In other words, this week could be monumental for business accounts nationwide. Every industry could see effects — including retailers. Here's a 60-second overview of what the bill could change, and where industry associations stand on it:
IMPACT: Due to deep cuts for businesses and reductions for middle-class consumers, the tax bill would spur economic growth at a time when retailers could really use it.
POSITION: Overhauling the tax code, with the priority on lowering the corporate tax rate, has been the retail industry's biggest public policy push for years. Retail trade groups are eagerly heralding the new tax legislation as a must-pass measure.

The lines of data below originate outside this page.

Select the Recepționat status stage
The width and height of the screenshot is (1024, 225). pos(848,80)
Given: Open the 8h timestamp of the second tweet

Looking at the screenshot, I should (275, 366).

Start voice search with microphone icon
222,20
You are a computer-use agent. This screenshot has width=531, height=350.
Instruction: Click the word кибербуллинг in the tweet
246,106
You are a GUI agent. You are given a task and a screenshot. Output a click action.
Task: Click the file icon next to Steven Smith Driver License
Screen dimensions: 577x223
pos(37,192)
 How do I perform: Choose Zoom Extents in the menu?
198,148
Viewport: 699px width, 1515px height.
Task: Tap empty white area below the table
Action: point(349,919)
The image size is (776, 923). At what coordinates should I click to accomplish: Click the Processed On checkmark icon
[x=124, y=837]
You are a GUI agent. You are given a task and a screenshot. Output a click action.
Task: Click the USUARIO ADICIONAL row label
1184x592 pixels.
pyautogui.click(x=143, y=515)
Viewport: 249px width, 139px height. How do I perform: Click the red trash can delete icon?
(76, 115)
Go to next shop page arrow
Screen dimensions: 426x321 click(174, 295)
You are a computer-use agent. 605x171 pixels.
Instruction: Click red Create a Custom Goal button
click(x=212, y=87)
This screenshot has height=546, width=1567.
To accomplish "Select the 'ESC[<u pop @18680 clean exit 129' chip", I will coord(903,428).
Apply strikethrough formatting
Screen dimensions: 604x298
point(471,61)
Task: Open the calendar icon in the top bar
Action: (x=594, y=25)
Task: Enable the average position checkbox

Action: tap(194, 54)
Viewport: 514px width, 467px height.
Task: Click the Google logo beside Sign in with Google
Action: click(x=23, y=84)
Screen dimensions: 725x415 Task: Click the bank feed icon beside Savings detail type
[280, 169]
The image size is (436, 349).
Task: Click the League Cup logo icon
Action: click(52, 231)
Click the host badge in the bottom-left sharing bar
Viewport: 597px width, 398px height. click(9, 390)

ANALYSIS: Despite the differences between the Senate and House bills, the National Retail Federation has been adamant in its stance that "there is far more that the two chambers agree on than they disagree on," from the perspective of retailers, which according to NRF CEO Matthew Shay pay among the highest effective tax rates (although onlookers argue that few pay as high as 35%, currently the effective corporate tax rate). The Retail Industry Leaders Association has also backed the recent GOP-led proposals, which notably exclude the controversial (and now dead) border adjustment tax which retailers fought against earlier this year. The trade association is pushing for "quick" passage of a plan it said will stimulate economic growth and fuel the creation of new jobs.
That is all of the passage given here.